Oregon At More Than 6,500 Known Coronavirus Cases
UPDATE (12:56 p.m. PT) — Oregon health officials reported 206 new confirmed and presumptive cases of COVID-19 in the state Friday, bringing the total number of known cases to 6,572.
The bulk of the new cases are in Multnomah County, with 49 new known cases. There are also 31 new cases in Lincoln, 24 in Umatilla, 23 in Clackamas and 20 in Marion counties.
Union County health officials reported six new cases, bringing the county’s total number of cases to 253. The bulk of those cases are from an outbreak linked with Lighthouse Pentecostal Church in Island City, just east of La Grande.
The Oregon Health Authority also reported one new death Friday, bringing the state’s total deaths to 188.
As of Friday, 154 people are hospitalized with suspected or confirmed cases of COVID-19 across the state, including 29 who are on ventilators. Coronavirus has led to the hospitalization of 946 people over the course of the pandemic.
Clark County at more than 680 confirmed cases
Health officials in Clark County announced Friday that 14 more residents have tested positive for COVID-19.
In total, 685 people have tested positive in Clark County, and 28 people have died.
The most recent available data from the Washington Department of Health show 27,192 confirmed coronavirus cases in the state and 1,245 known deaths.
OHA unveils new face mask guidelines
The Oregon Health Authority Friday unveiled its guidance for mandating face coverings in indoor public spaces for Clackamas, Hood River, Lincoln, Marion, Multnomah, Polk and Washington counties.
The mandate begins Wednesday, June 24.
The guidance requires businesses including grocery stores, retail stores, gyms and salons to require customers and employees to wear face coverings with some exemptions.
For example, face coverings are not required in restaurants or other eateries while eating or drinking. They are also not required during “strenuous physical exercise, singing or playing an instrument” if at least six feet of physical distancing can be maintained.
Masks are also not required for people with medical conditions that make it hard to breathe when wearing a face covering or children under 12 years old.

- Information shown:
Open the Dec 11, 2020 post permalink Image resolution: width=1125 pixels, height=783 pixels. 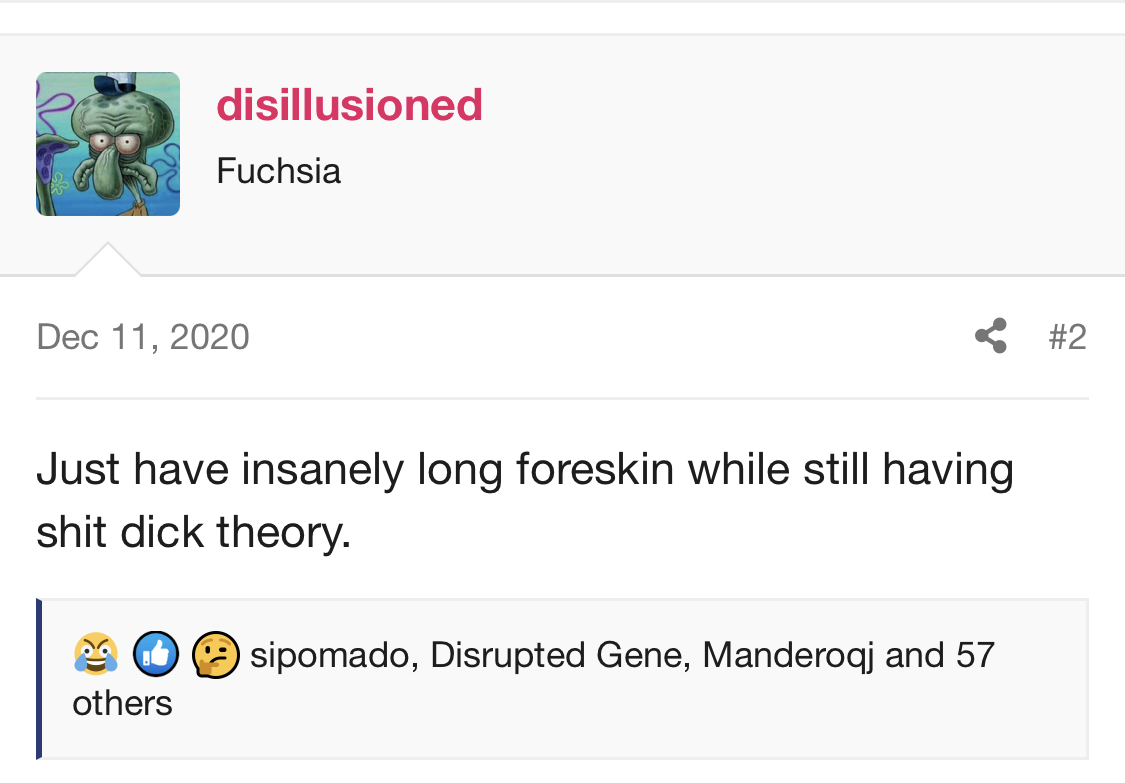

- Questions to answer:
1. According to the Oregon coronavirus update, on what day does the indoor face covering mandate begin?
2. Print the part of the Oregon coronavirus update starting at "The bulk of the" and ending at "of the pandemic.".

- Your written answers:
1. Wednesday, June 24.

2.
The bulk of the new cases are in Multnomah County, with 49 new known cases. There are also 31 new cases in Lincoln, 24 in Umatilla, 23 in Clackamas and 20 in Marion counties.
Union County health officials reported six new cases, bringing the county’s total number of cases to 253. The bulk of those cases are from an outbreak linked with Lighthouse Pentecostal Church in Island City, just east of La Grande.
The Oregon Health Authority also reported one new death Friday, bringing the state’s total deaths to 188.
As of Friday, 154 people are hospitalized with suspected or confirmed cases of COVID-19 across the state, including 29 who are on ventilators. Coronavirus has led to the hospitalization of 946 people over the course of the pandemic.